What the task requires: Copy the material word for word, from its first line up to and including the line containing "will pyautogui.click(x=91, y=291).".

***** Supplied records *****

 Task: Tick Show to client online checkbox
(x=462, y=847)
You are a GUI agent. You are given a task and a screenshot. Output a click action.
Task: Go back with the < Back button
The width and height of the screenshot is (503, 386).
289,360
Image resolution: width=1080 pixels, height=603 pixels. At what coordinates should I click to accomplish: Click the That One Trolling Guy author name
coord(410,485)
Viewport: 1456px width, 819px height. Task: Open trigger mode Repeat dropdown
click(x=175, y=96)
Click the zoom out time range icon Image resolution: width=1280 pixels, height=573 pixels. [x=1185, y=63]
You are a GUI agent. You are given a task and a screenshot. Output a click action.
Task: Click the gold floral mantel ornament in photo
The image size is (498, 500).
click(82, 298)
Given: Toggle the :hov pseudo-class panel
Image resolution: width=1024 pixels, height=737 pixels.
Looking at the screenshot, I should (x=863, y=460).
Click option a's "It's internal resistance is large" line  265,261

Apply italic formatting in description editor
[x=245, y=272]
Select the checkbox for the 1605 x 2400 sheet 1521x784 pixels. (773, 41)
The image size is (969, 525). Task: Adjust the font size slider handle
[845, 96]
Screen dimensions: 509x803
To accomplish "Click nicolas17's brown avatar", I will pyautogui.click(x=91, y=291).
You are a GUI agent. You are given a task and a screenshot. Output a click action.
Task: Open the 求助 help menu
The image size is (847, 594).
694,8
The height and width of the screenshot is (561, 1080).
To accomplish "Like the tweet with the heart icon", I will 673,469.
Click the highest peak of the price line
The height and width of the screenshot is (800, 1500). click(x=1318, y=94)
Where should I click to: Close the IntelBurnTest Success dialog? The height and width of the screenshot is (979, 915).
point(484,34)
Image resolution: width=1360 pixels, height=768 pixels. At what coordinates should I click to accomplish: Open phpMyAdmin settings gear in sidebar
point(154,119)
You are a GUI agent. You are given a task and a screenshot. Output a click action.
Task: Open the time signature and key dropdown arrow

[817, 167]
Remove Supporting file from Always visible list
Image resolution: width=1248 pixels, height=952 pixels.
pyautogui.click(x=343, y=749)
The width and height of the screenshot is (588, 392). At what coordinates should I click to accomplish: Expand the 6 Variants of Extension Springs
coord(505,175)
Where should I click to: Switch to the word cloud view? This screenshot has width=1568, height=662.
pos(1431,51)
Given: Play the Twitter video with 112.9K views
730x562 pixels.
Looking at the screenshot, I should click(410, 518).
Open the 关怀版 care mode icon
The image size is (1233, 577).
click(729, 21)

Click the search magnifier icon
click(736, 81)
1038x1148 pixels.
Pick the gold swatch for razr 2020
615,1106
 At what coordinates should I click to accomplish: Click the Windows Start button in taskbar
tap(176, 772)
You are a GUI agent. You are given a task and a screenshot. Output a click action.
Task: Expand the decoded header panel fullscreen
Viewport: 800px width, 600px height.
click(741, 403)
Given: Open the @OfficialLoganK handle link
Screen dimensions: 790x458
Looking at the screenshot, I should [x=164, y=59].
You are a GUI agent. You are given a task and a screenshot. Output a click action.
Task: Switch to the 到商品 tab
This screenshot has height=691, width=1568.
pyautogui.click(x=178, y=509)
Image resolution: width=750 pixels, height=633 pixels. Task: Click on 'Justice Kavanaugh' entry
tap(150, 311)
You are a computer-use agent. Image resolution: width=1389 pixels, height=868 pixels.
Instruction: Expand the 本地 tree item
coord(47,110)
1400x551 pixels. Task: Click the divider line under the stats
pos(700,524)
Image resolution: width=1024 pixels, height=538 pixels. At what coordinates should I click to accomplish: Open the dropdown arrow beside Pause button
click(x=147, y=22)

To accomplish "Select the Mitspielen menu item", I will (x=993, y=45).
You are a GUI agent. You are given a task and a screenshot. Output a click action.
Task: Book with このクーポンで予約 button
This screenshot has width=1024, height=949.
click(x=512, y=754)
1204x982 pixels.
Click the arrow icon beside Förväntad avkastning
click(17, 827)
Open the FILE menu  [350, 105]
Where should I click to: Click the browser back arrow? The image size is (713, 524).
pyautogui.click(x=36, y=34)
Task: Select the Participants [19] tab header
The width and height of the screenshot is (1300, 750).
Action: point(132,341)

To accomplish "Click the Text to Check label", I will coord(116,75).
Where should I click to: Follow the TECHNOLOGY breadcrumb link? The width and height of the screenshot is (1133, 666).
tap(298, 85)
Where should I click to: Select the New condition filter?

*****

Final answer:
 Task: Tick Show to client online checkbox
(x=462, y=847)
You are a GUI agent. You are given a task and a screenshot. Output a click action.
Task: Go back with the < Back button
The width and height of the screenshot is (503, 386).
289,360
Image resolution: width=1080 pixels, height=603 pixels. At what coordinates should I click to accomplish: Click the That One Trolling Guy author name
coord(410,485)
Viewport: 1456px width, 819px height. Task: Open trigger mode Repeat dropdown
click(x=175, y=96)
Click the zoom out time range icon Image resolution: width=1280 pixels, height=573 pixels. [x=1185, y=63]
You are a GUI agent. You are given a task and a screenshot. Output a click action.
Task: Click the gold floral mantel ornament in photo
The image size is (498, 500).
click(82, 298)
Given: Toggle the :hov pseudo-class panel
Image resolution: width=1024 pixels, height=737 pixels.
Looking at the screenshot, I should (x=863, y=460).
Click option a's "It's internal resistance is large" line  265,261

Apply italic formatting in description editor
[x=245, y=272]
Select the checkbox for the 1605 x 2400 sheet 1521x784 pixels. (773, 41)
The image size is (969, 525). Task: Adjust the font size slider handle
[845, 96]
Screen dimensions: 509x803
To accomplish "Click nicolas17's brown avatar", I will pyautogui.click(x=91, y=291).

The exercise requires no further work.